#### [Goal of the exercise]
Take the line containing "Task: Click the Shrink Font icon" and every line below it through the end of the entries, and output them verbatim, pictures excluded.
Content starts
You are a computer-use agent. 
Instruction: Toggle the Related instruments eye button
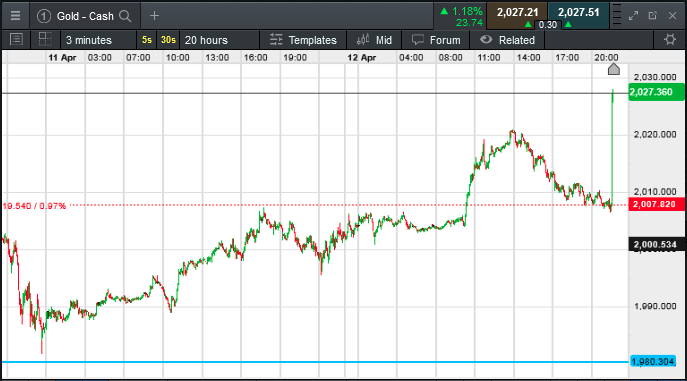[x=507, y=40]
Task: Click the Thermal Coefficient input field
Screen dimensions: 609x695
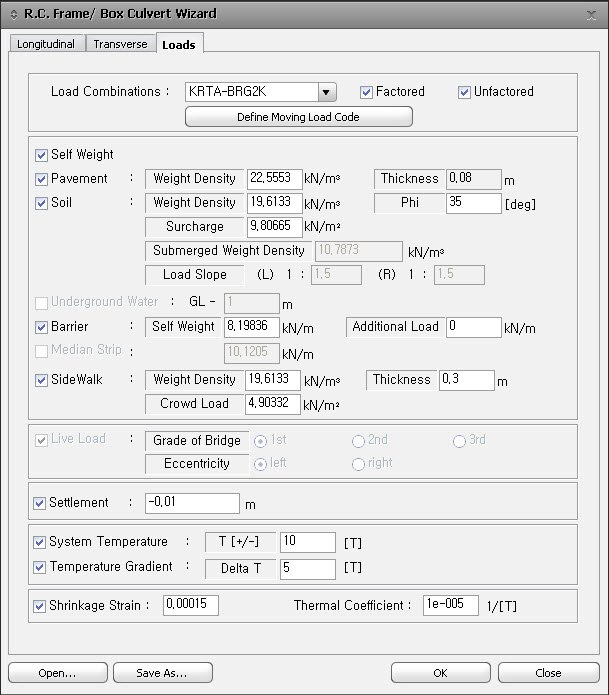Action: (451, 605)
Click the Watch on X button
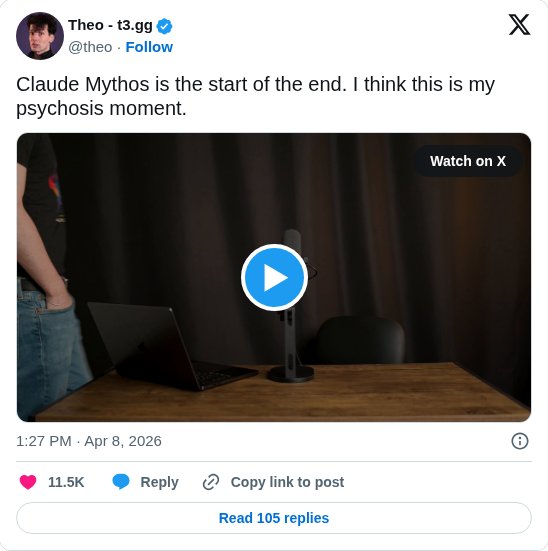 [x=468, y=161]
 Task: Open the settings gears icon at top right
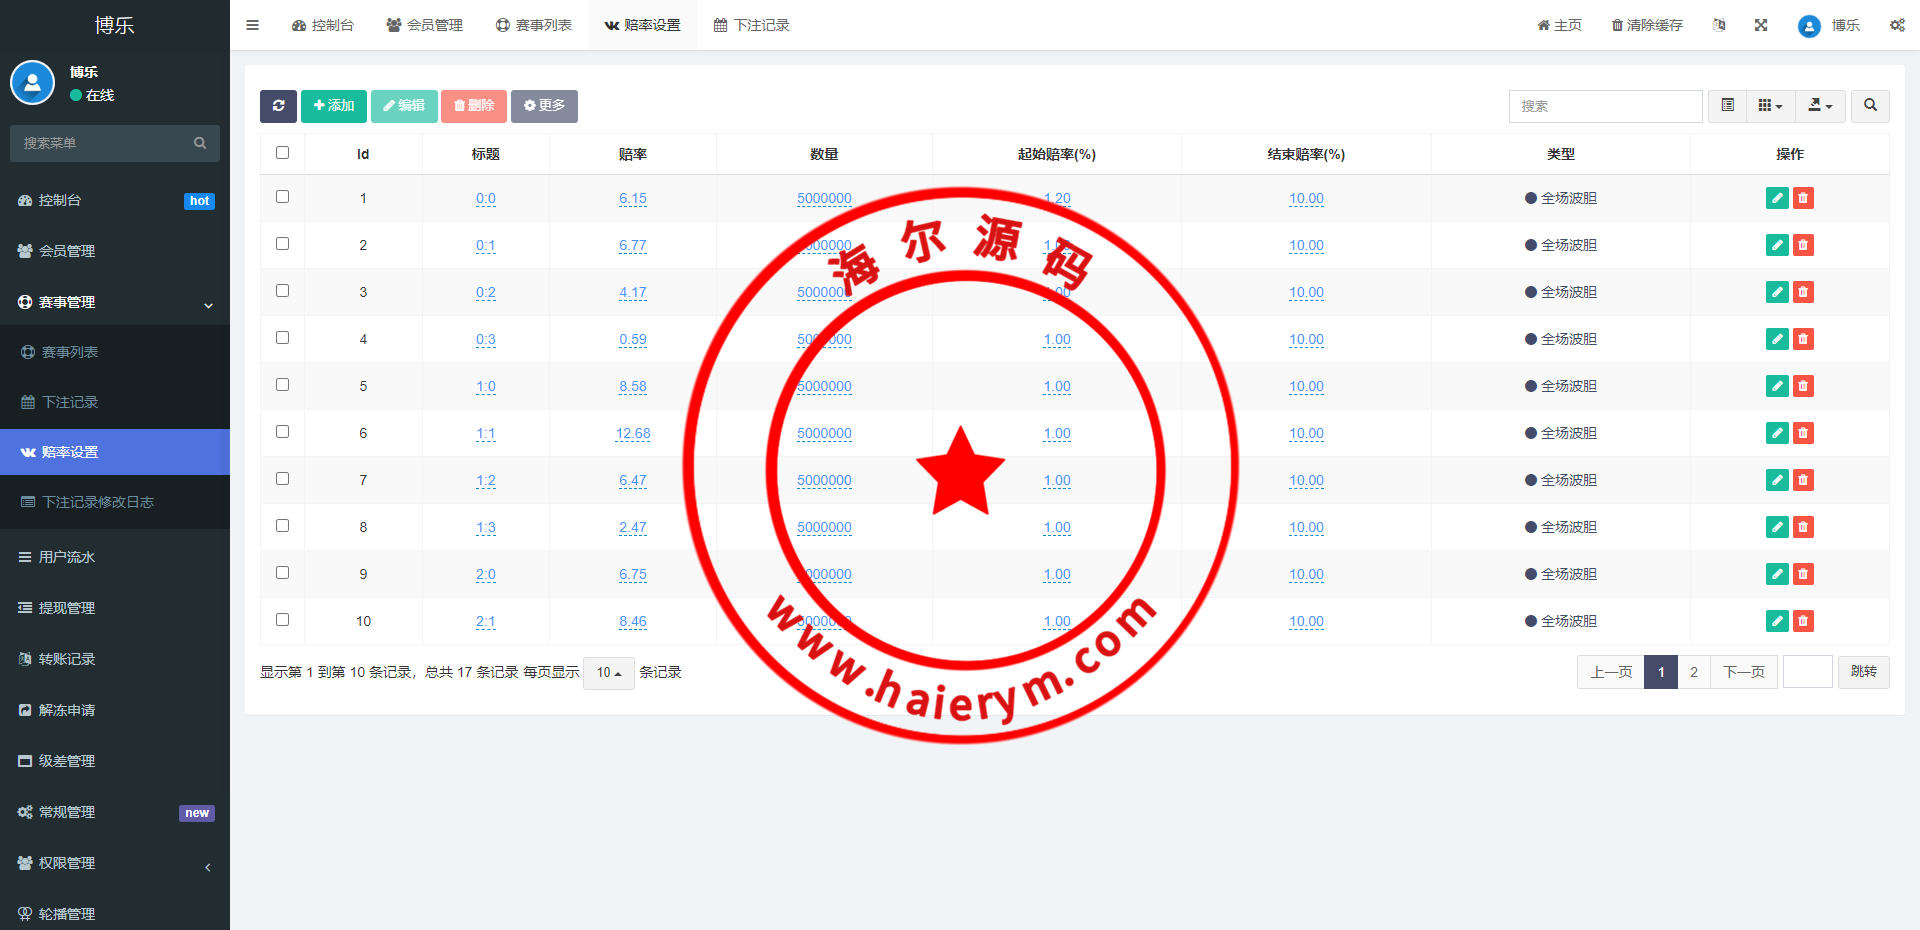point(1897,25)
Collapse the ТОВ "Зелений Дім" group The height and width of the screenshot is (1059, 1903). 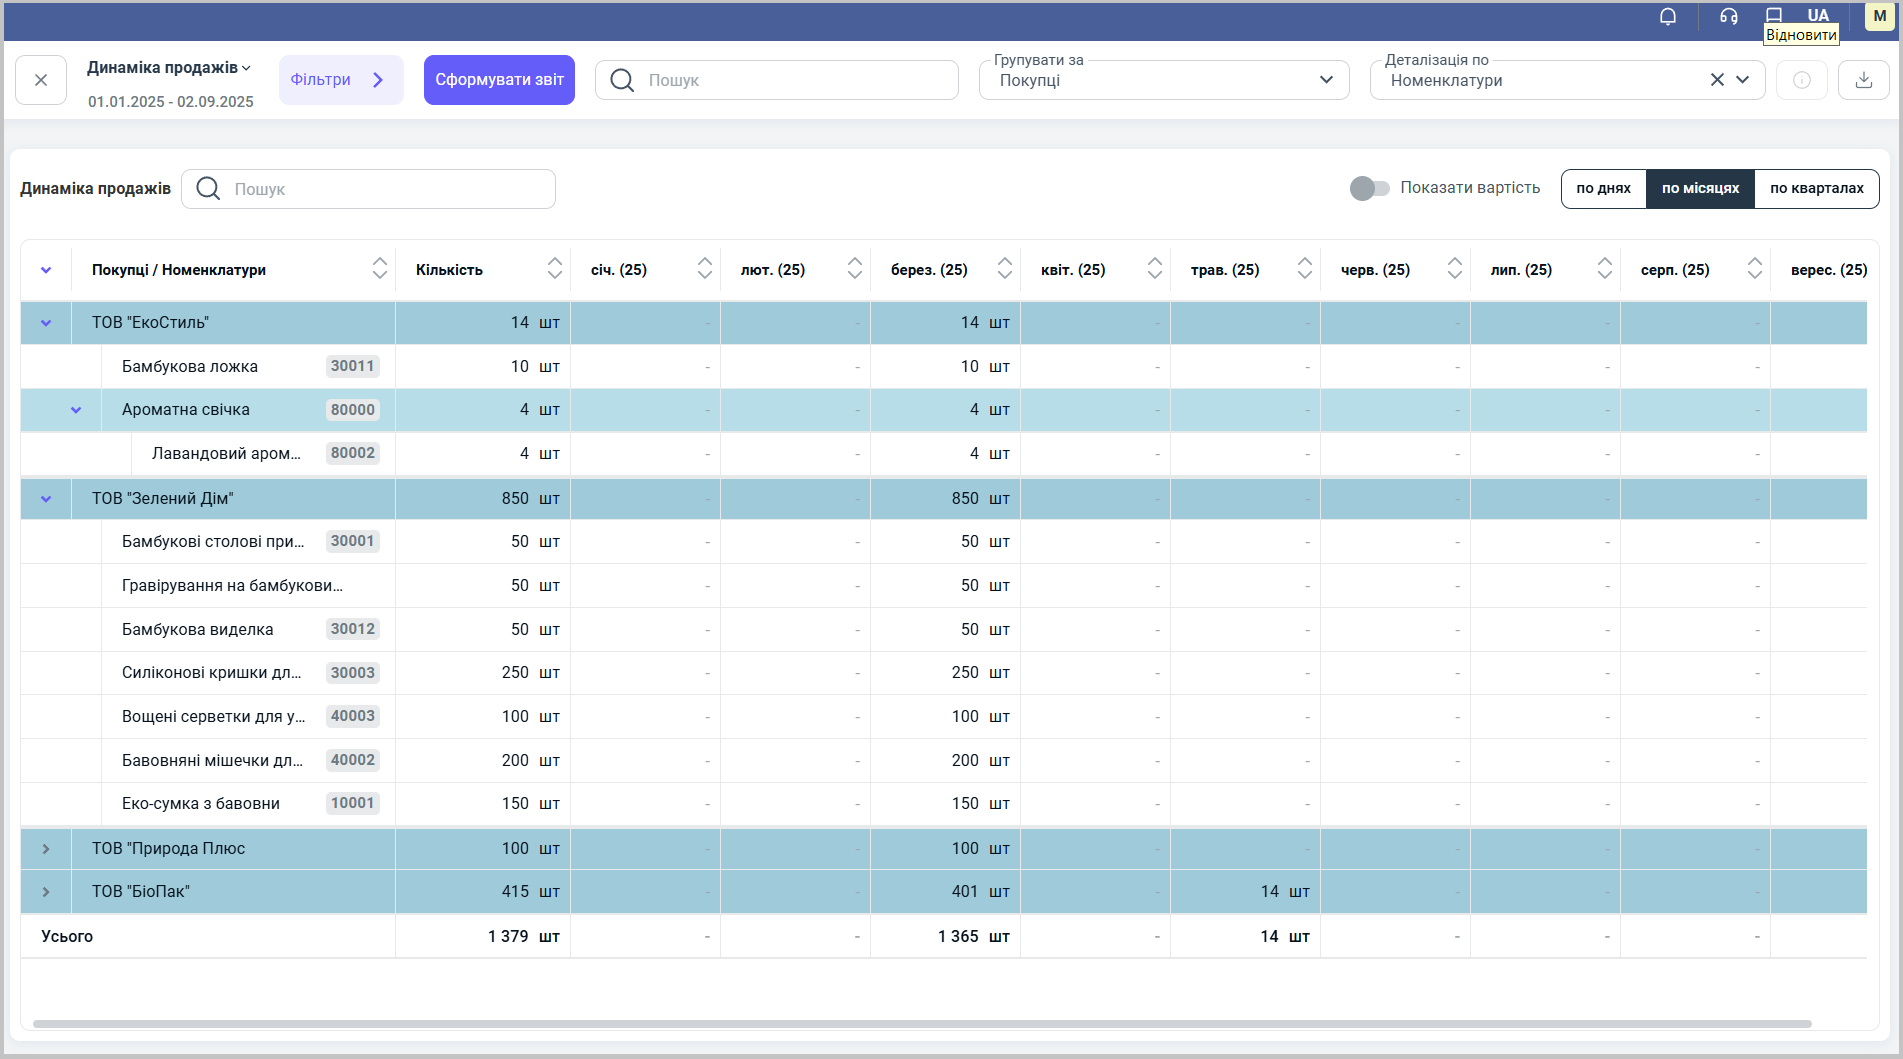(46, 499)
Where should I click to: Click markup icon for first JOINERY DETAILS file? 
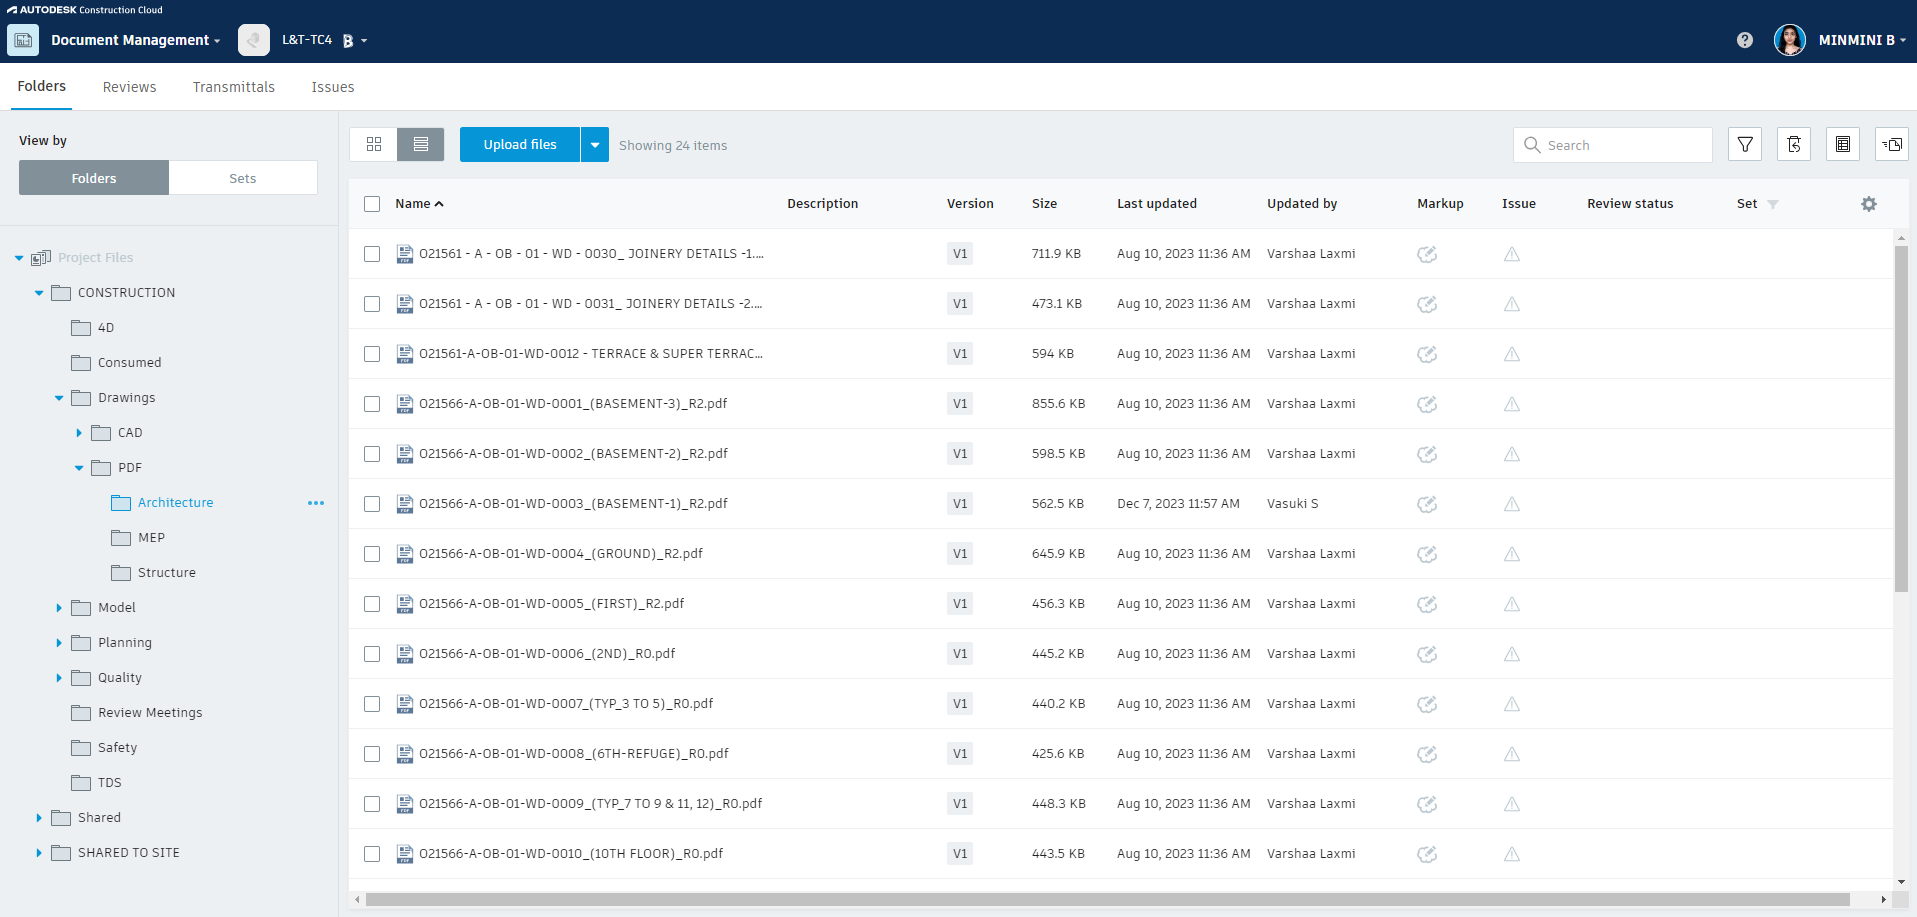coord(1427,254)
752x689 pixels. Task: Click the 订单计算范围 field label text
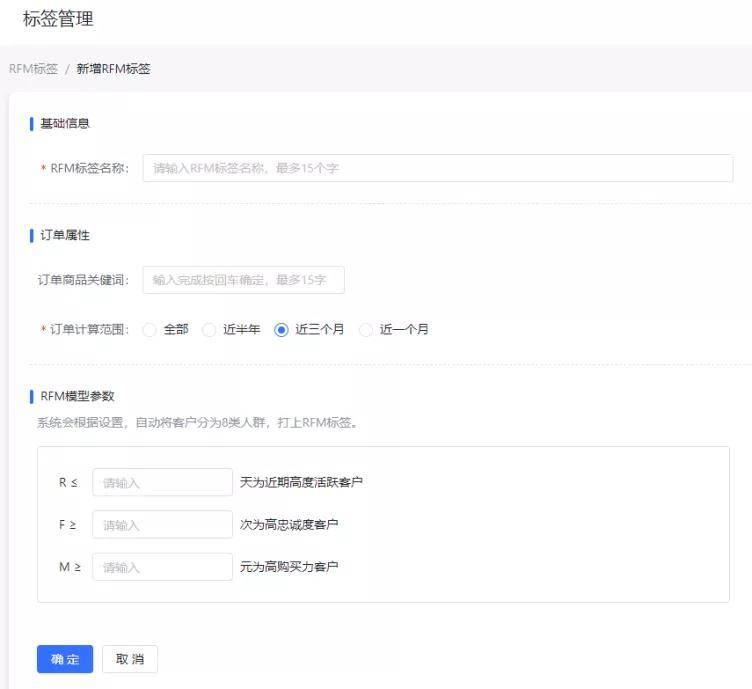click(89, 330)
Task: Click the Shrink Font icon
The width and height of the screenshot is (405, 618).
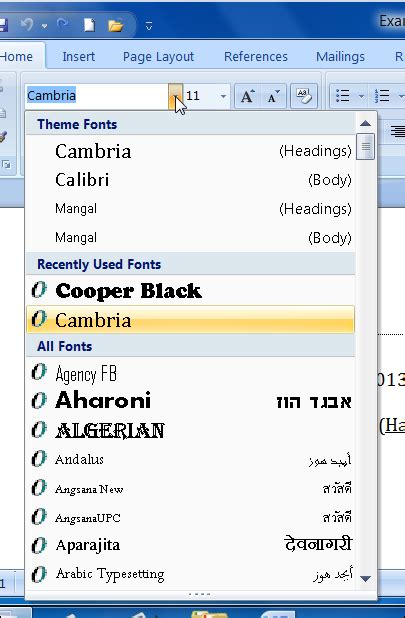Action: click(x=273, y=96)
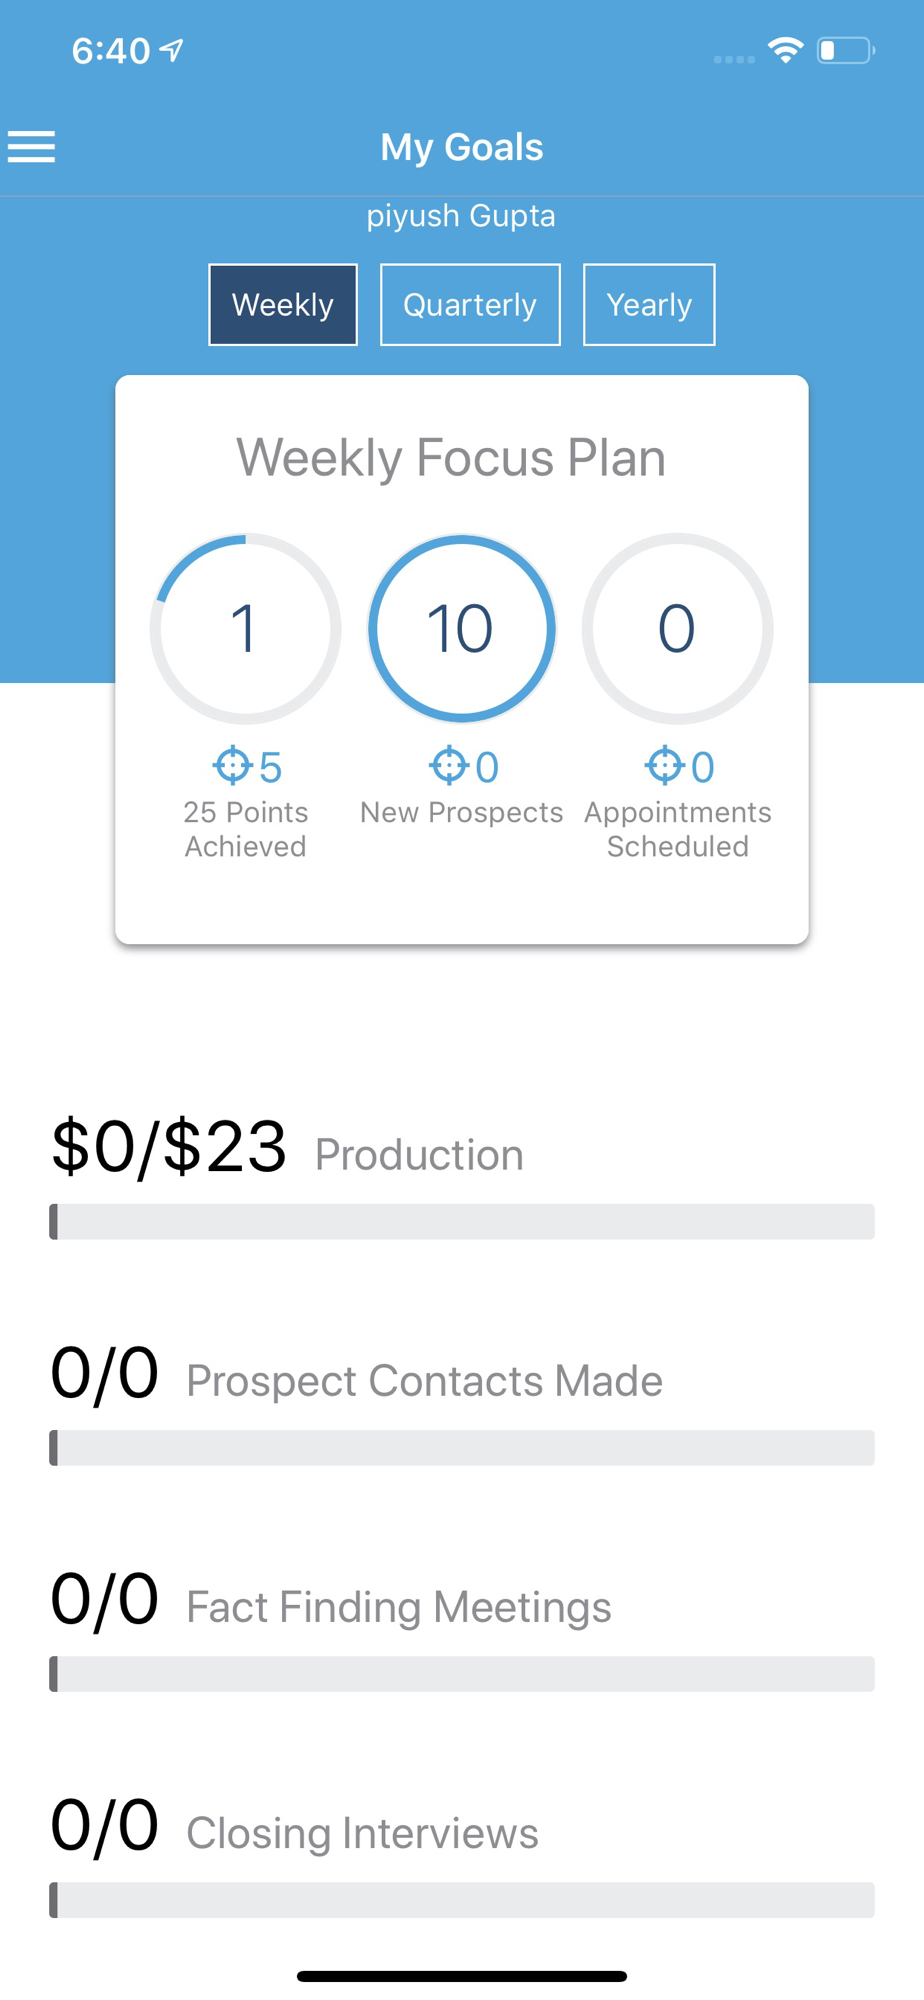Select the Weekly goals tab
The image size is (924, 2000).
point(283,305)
Content ends
#### [Exercise response]
Task: Click the Shrink Font icon
The width and height of the screenshot is (405, 618).
Action: click(x=273, y=96)
Select the Weekly goals tab
The image size is (924, 2000).
point(283,305)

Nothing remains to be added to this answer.